To save time in the workshop, the assembly has been done using the commented out command above and placed into your workshop folder called “reports”.
Quast is a commonly used tool to assess assemblies. It will provide a report that is either in a text file or an html.
Let’s run the following command and then look for the quast report to see if we have a “good” assembly.
/cluster/tufts/bio/tools/quast/5.2.0/quast.py -o quast_assembly ./reports/final.contigs.fa
At this point, we may be interested in whether our assembly makes sense for our set of contigs.
Kraken2 is the newest version of Kraken, a taxonomic classification system using exact k-mer matches. This k-mer based approach has very fast classification speeds with high accuracy.
This approach differs from homology based approaches that try to match sequences to each other and score them based on the number of mismatches, deletions and inserts. Kraken uses the entire kmer composition of the contig to match it to a database where reference sequences have been broken down into kmer “hashes” or a database of what the kmers look like for a particular organism.
/cluster/tufts/bio/tools/conda_envs/kraken/2.1.2/bin/kraken2 --use-names --threads 4 --db /cluster/tufts/bio/tools/training/metagenomics/kraken_virus --report kraken.report.txt --quick reports/final.contigs.fa --classified-out classified_sequences.tsv > sequences.kraken
head classified_sequences.tsv
We can open up the sequence report inside RStudio OnDemand and scroll through the findings.
This can be a very long list of species names, so it may be more helpful to use an interactive visualization tool to look at our data.
Krona is a very useful tool that can take in a variety of formats. In this case, we are providing our kraken.report to the visualization. Metabarcoding data assigned to a taxonomy can also be used in this case.

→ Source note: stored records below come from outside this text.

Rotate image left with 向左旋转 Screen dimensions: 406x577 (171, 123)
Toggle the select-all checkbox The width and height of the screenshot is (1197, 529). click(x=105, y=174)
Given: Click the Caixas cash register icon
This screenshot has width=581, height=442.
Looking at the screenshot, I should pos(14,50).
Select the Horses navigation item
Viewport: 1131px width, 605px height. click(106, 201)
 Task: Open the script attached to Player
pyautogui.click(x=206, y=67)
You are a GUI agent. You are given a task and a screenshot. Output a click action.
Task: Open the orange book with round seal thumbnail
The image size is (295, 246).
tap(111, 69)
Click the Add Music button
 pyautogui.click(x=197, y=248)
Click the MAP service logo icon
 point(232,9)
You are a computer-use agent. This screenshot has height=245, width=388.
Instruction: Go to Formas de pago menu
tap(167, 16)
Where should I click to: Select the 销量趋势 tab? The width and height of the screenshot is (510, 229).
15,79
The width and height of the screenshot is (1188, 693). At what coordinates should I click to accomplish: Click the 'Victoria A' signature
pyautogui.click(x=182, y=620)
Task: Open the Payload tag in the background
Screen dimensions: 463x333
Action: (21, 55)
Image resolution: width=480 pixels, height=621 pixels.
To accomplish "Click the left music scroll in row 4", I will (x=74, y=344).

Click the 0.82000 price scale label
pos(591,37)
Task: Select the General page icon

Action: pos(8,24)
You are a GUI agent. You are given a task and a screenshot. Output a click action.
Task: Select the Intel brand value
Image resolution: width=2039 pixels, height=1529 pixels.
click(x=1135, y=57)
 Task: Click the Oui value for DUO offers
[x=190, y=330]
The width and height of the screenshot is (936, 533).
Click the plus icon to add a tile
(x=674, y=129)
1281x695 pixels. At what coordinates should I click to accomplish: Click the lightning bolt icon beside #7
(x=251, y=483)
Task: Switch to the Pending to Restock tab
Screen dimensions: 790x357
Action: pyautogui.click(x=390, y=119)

/cluster/tufts/bio/tools/conda_envs/kraken/2.1.2/bin/ktImportTaxonomy -t 5 -m 3 -o krona.html kraken.report.txt
The output, when opened in a web browser, allows the user to interact with the data and explore different levels of the data.
So we are probably running out of time to continue working hands on.
Let’s take some time to discuss what the next steps might look like.
This discussion will center around a recent project from Dr. Pearson’s lab, conducted by Neveda Naz, Ph.D.
Neveda builds little robots and sends them to outerspace. (Neveda if you are here, feel free to comment!)
Please open up this pdf here to find the discussion.
Also, for future reading, I have placed two useful .pdf’s in our public github pages that summarize the steps we are discussing in further detail.
Essentials in Metagenomics I Essentials in Metagenomics II
This markdown and associated files will be placed in our Github and mailed out to the class shortly.
We will also send out a video of this workshop.
Jason and I hope to continue developing this practical material to provide more hands-on experience in the future, so any feedback on the tools you would like to explore is appreciated.